The S&P/TSX Composite Index is back, rising to all-time highs yet again this week on the back of strong earnings reports. In many cases, earnings have beat expectations. And that doesn’t just mean with large TSX stocks. Some of the cheap companies also continue to rise. So let’s look at three stocks Motley Fool investors can consider on the TSX today.
1. HIVE stock
HIVE Blockchain Technologies (TSXV:HIVE)(NASDAQ:HIVE) saw gains this week from some strong cryptocurrency news. The U.S. Securities and Exchange Commission gave the green light for cryptocurrency exchange-traded funds. This means the company could see a massive increase in mining in the next year and beyond.
For now, investors could look forward to another strong quarter in the near future. Last quarter, the company earned a net income of $18.6 million, with working capital increasing to $20.9 million. There was an increase in revenue from digital currency mining of 20% year over year and growing.

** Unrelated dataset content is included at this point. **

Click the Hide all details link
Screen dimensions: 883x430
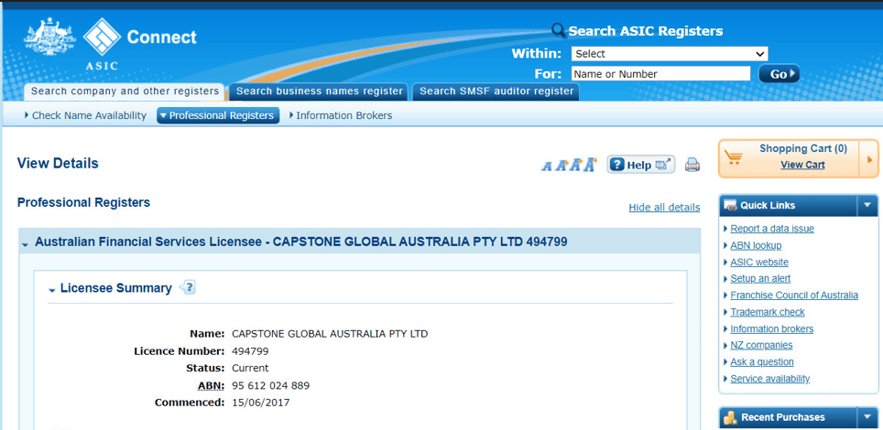click(x=664, y=208)
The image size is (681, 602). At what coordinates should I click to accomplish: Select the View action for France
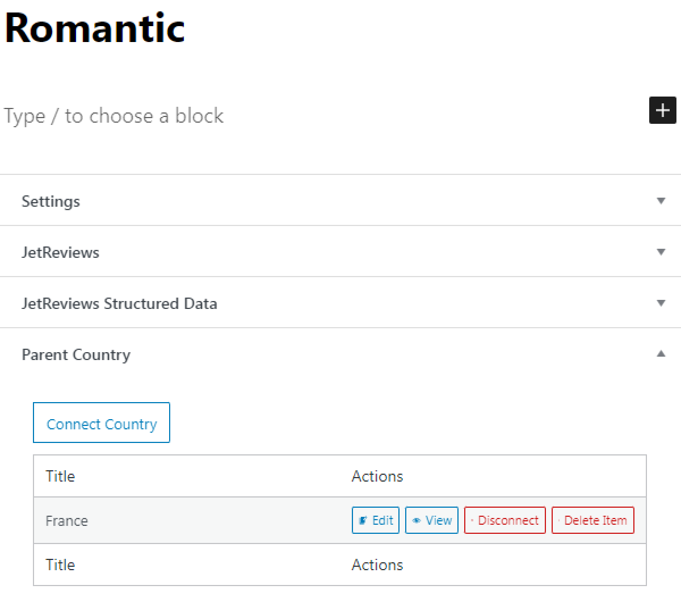431,520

Shares of HIVE stock are up 24% in the last month, 84% year to date, and 927% in the last year! Yet it remains a cheap stock with a P/E ratio of 18.8 as of writing, and trading at just $4.48. Sales are set to skyrocket in this year alone with this news, so investors wanting exposure to cryptocurrency among TSX stocks you would do well to consider HIVE stock.
2. Fobi Ai
Want the point-of-sale growth without the high share price? Then you’ll want to consider Fobi Ai (TSXV:FOBI). The point-of-sale company has been expanding slowly but surely, making deals for large companies to use its wallet pass. And it could be one of the top growth stories of the year.
The company uses its artificial intelligence service to allow brick-and-mortar retailers a platform that connects their store to their online presence. It’s a plug-and-play system that makes it easy to use no matter where you are in the world. Fobi has been acquiring more and more companies and could be one of the TSX stocks you’ll wish you had bought at this share price.
Shares of Fobi stock are up 19% year to date and 628% in the last year! But currently, it’s experiencing a pullback of 13% in the last month, offering a prime jumping-in point. At just $2.44, it’s an incredibly cheap stock among TSX stocks, so even a small stake could mean massive gains.
Finally, if you want a company that could soar through 2021 and into 2022, I would highly consider Bombardier (TSX:BBD.B). Bombardier stock already went through a downfall before the pandemic and is now coming out the other end. Whereas other airlines are struggling, Bombardier stock is one of the TSX stocks on the rebound.
The biggest change is focusing on its business jet line, cutting ties with basically everything else. The recent announcement was followed by a US$534 million purchase of 20 of its new Challenger 3500 jet planes. Now, it’s touring air shows to show off its new jet, with hopes of even more purchases. In fact, there could be a backlog with supply chain issues, and that’s the only thing that could slow down TSX stocks like Bombardier.
As for now, Bombardier stock recently raised its full-year guidance. It now expects to deliver 120 units and achieve $5.8 billion in revenue, with adjusted EBITDA great than $575 million. This is far higher than the $100 million to $500 million expected before.
Yet again, shares trade at just $2 as of writing. That’s a 325% increase year to date, 518% in the last year, and 7.4% in the last month. Analysts believe as sales continue, shares will rise, but it’s unclear how much. Long-term, however, this is a strong investment as the company remains focused on its jet business.